Sharma's research is focused in the field of structural parasitology, and he has carried out advanced research in malaria parasite biology. He led the ICGEB group of scientists who collaborated with the researchers from the Broad Institute who discovered a new compound, bicyclic azetidine, which showed potential against the Plasmodium parasite that caused malaria. His studies have been documented by way of a number of articles. PublicationsList, an online repository of scientific articles, has listed several of them.
Sharma has delivered keynote or invited speeches at many conferences and sits on the editorial board of Proceedings of the National Academy of Sciences, India for Section B - Biological Sciences.

== Awards and honors ==
The Department of Biotechnology of the Government of India awarded Sharma the National Bioscience Award for Career Development, one of the highest Indian science awards, in 2007. He received the Goyal Prize in 2009. In 2011, Sharma was awarded the Shanti Swarup Bhatnagar Prize for Science and Technology, the highest science award in India, in the biological sciences category, He was selected for the Infosys Prize in 2015 for his contribution to life sciences.

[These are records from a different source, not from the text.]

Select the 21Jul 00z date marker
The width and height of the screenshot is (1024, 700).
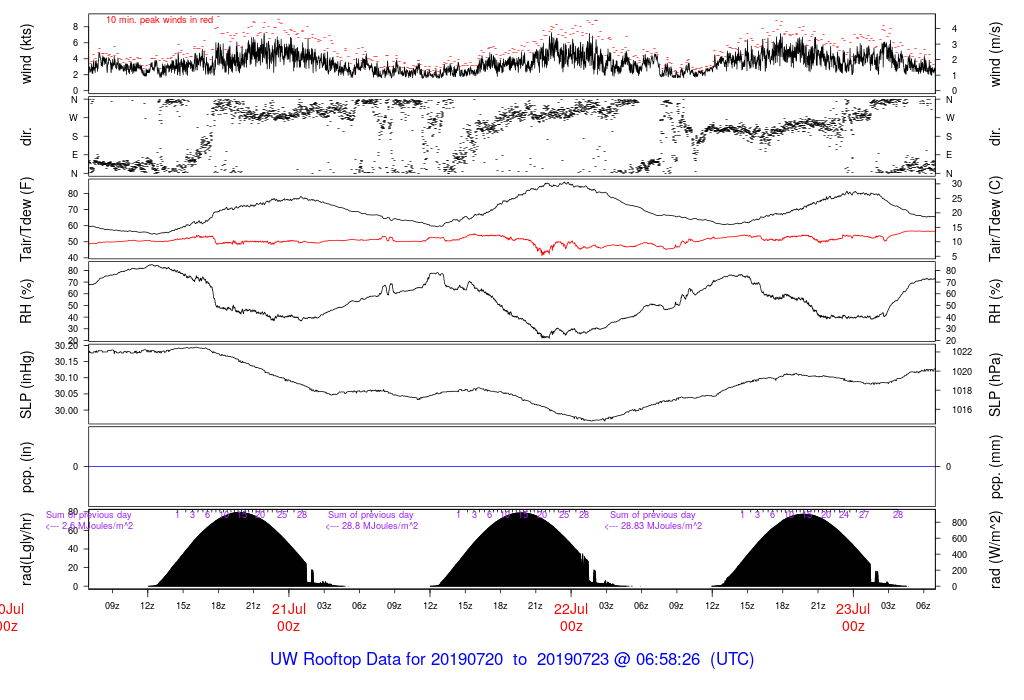tap(289, 616)
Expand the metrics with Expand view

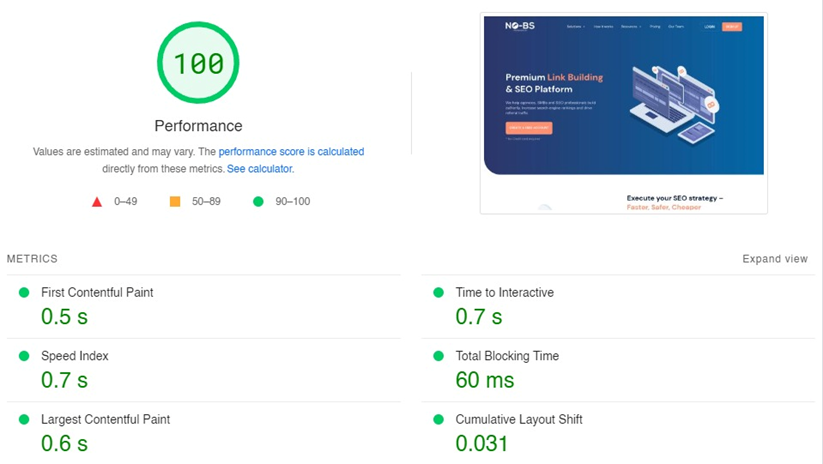(774, 259)
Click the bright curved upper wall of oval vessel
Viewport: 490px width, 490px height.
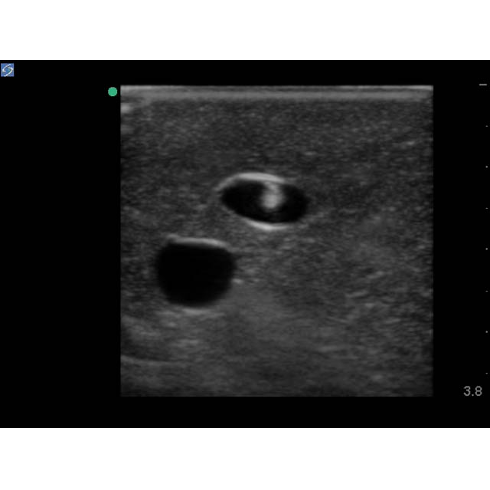click(x=250, y=178)
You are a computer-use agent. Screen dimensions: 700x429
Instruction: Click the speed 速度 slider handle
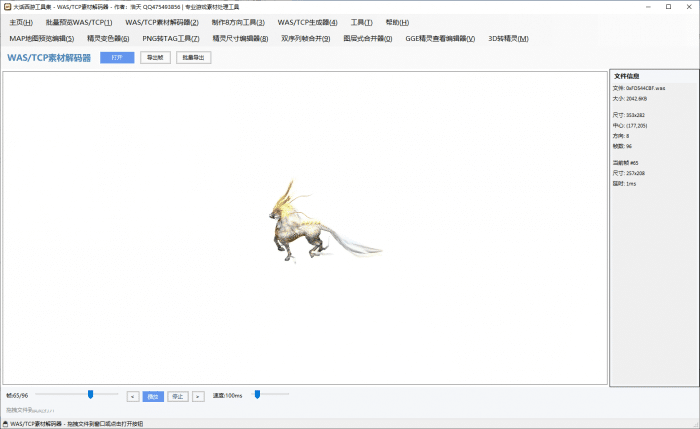(x=258, y=395)

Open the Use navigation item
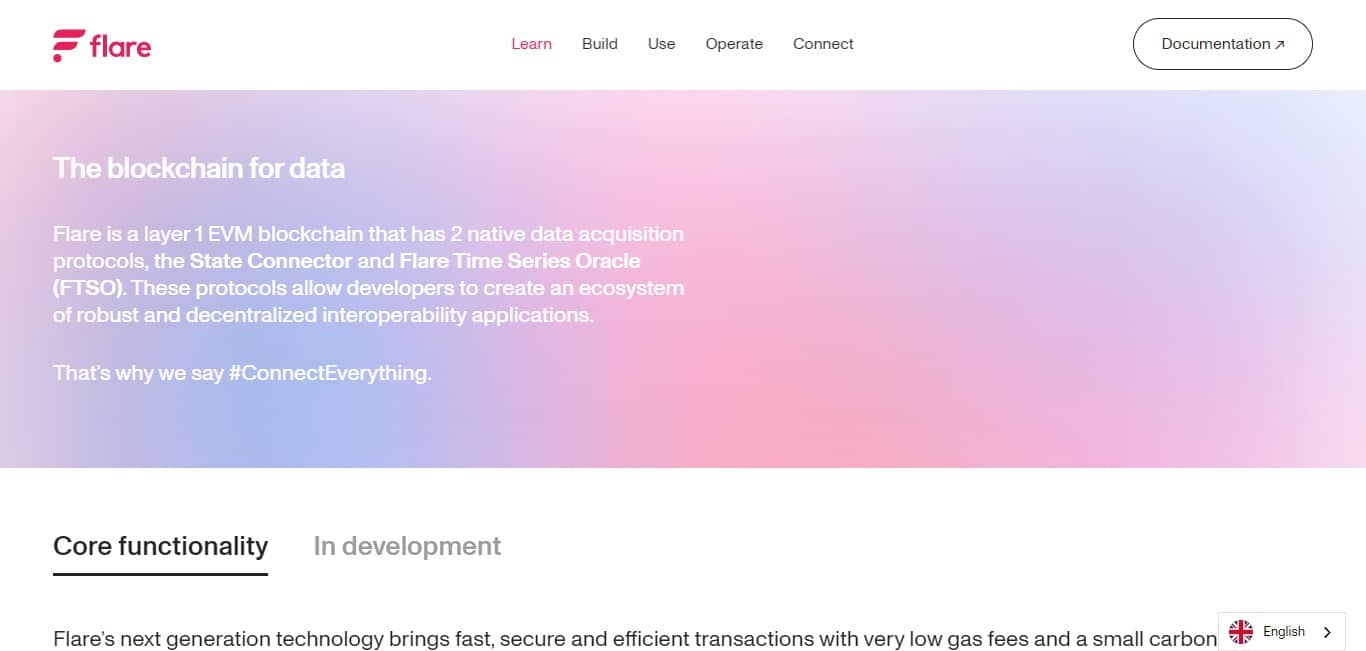coord(661,44)
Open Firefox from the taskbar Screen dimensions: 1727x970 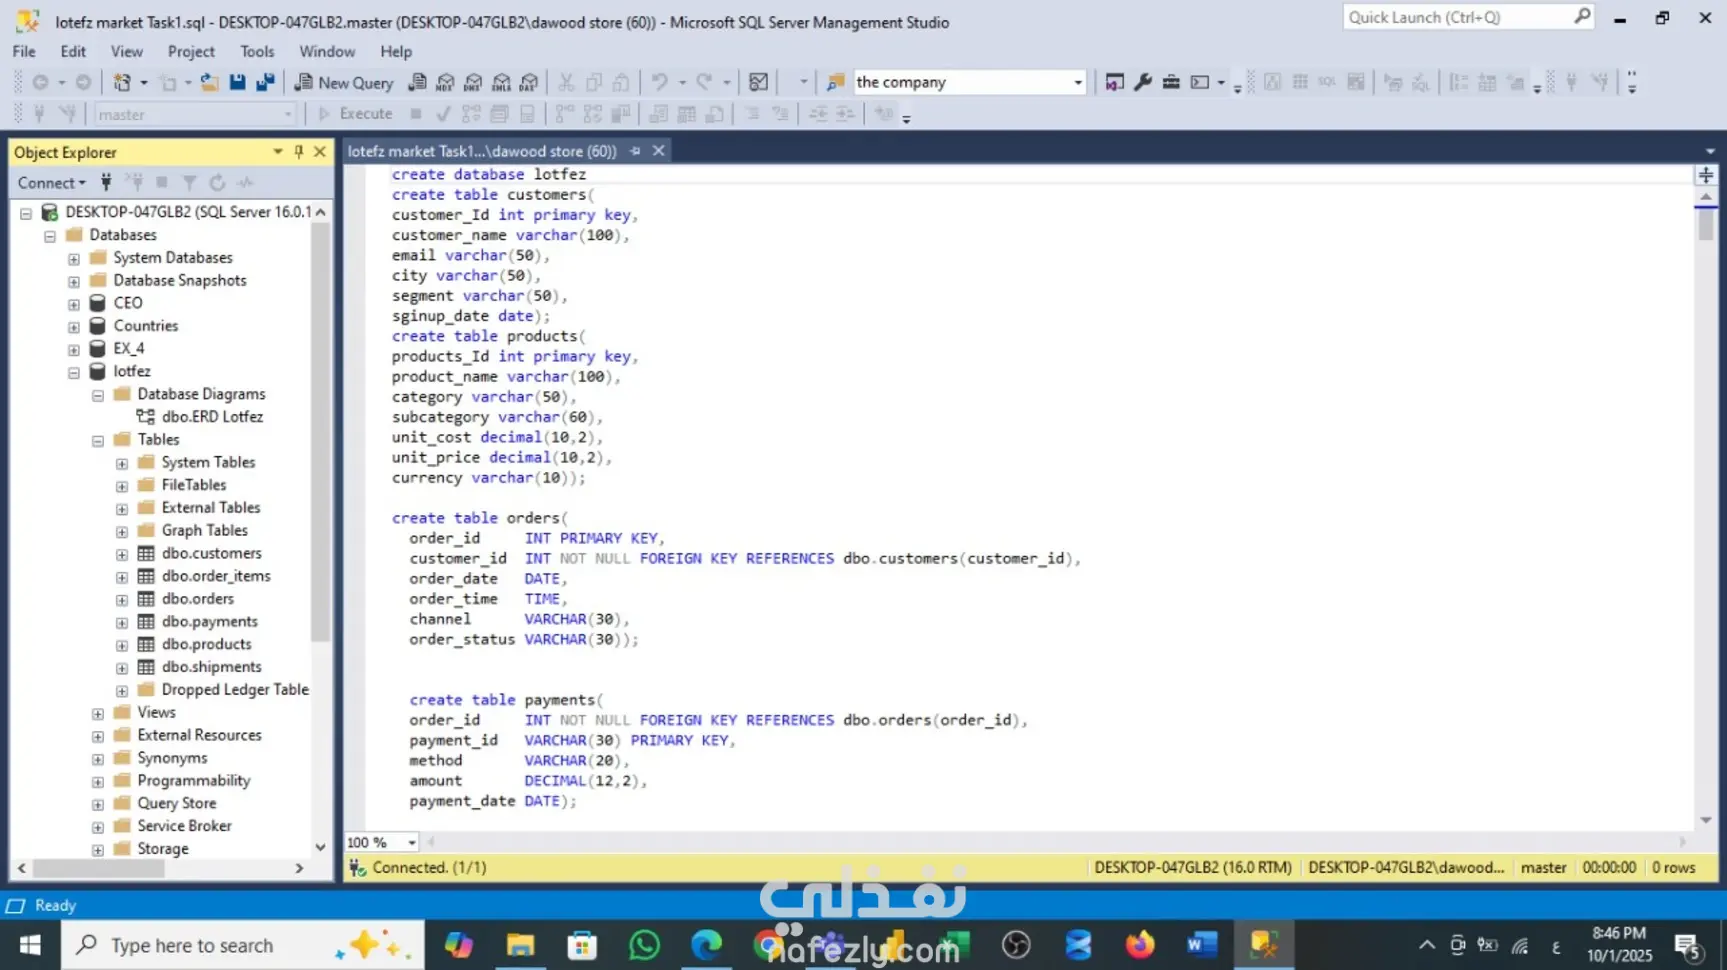coord(1139,945)
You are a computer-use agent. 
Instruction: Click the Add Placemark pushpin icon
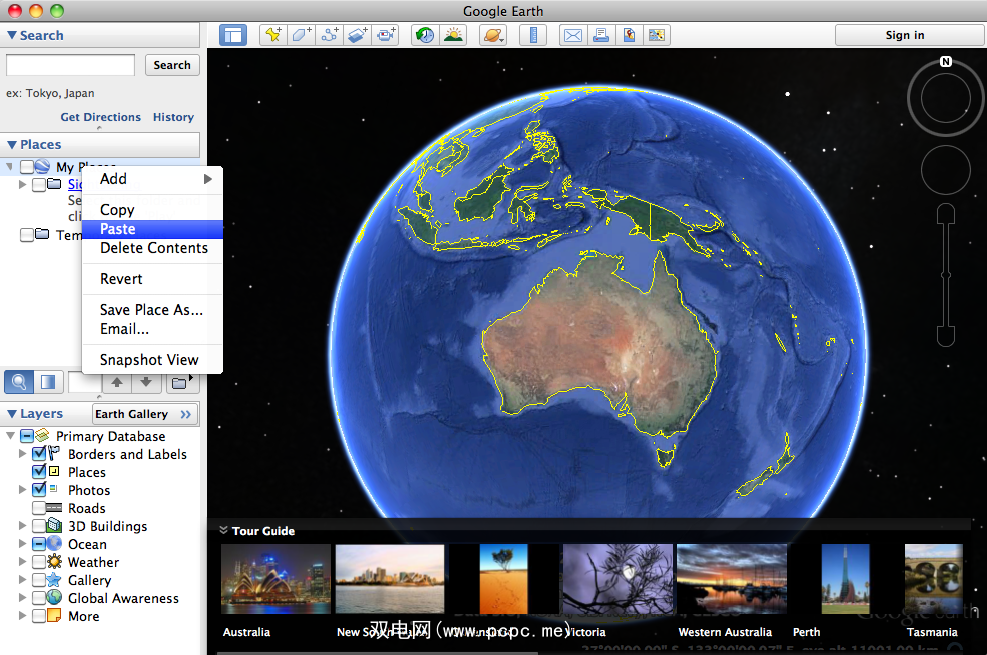[x=272, y=35]
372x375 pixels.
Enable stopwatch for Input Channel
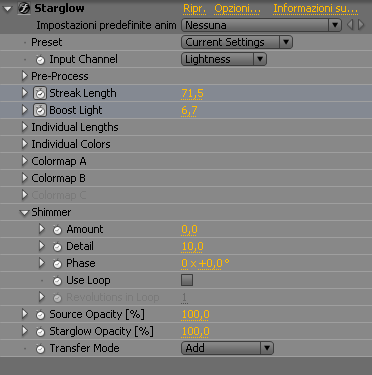click(x=40, y=60)
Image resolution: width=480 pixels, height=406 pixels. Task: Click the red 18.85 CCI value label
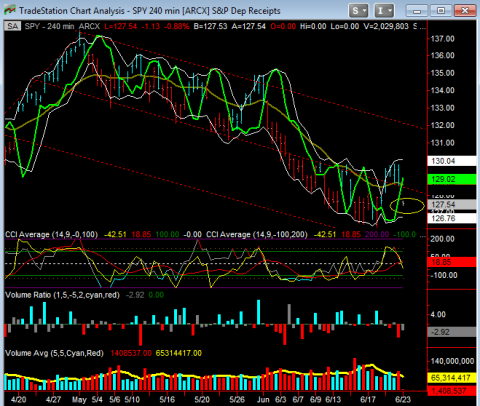452,262
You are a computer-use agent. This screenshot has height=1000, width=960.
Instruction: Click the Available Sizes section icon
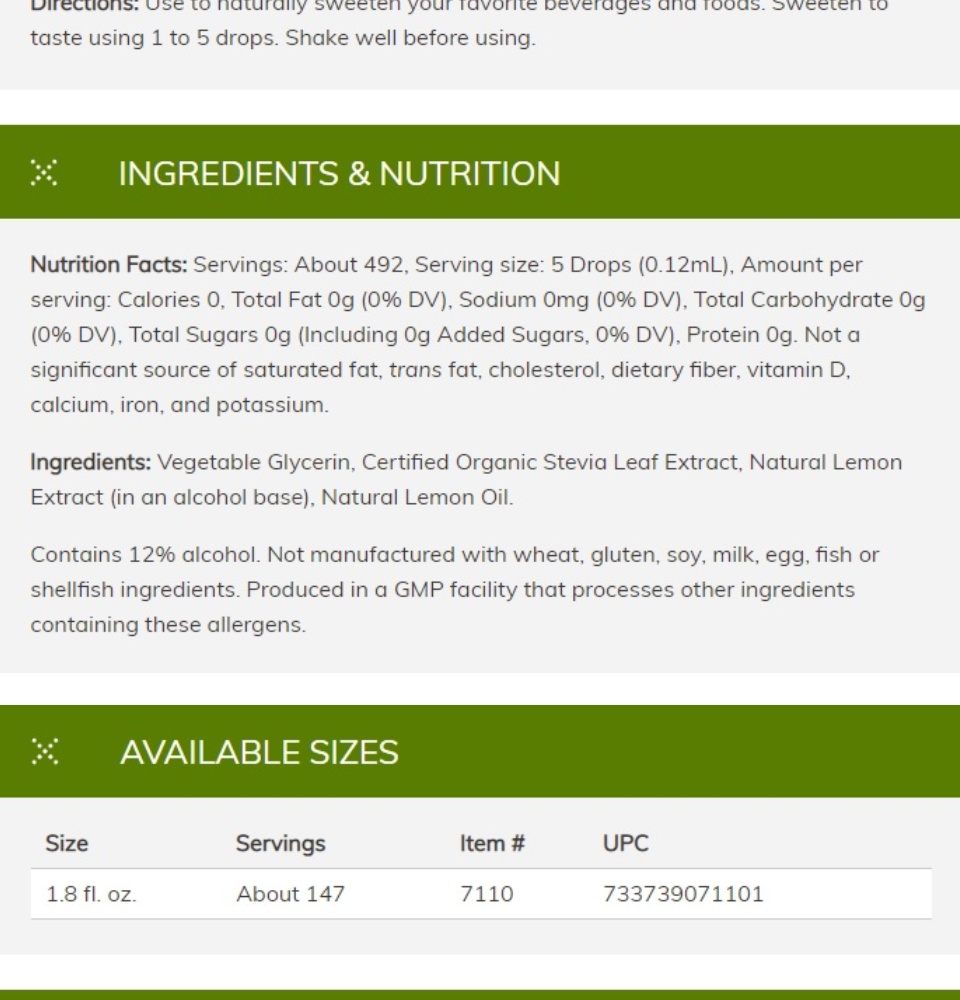(44, 751)
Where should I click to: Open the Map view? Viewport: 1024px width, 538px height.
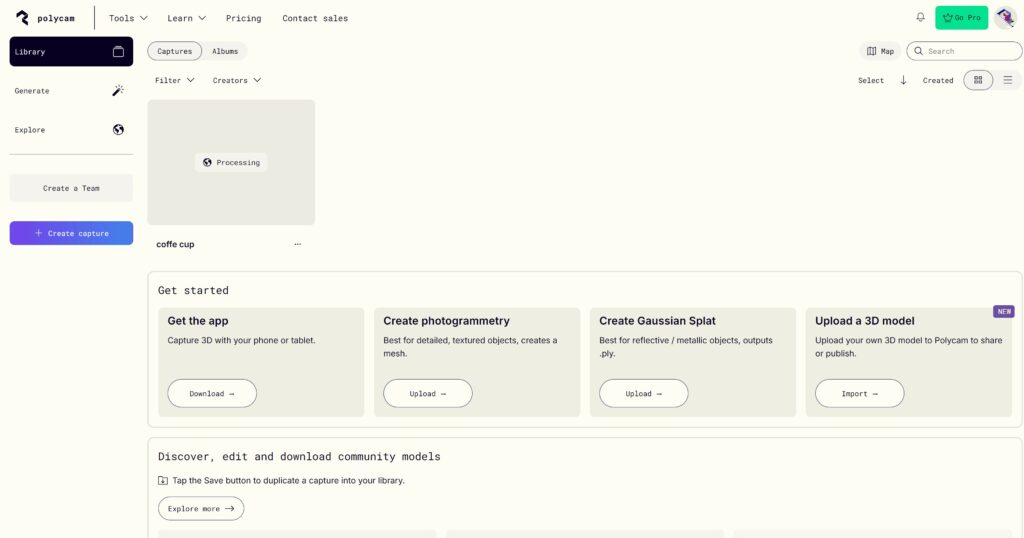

In 2017, he was recognized on the Asian Scientist 100.

The 2015 RCSB PDB Poster Prize of the Asian Crystallographic Association was secured by Vitul Jain for his poster, based on an article, Structure of Prolyl-tRNA Synthetase-Halofuginone Complex Provides Basis for Development of Drugs against Malaria and Toxoplasmosis. which he co-wrote with Sharma.

The National Academy of Sciences, India elected Sharma as a fellow in 2006 and he received the elected fellowship of the Indian Academy of Sciences in 2012.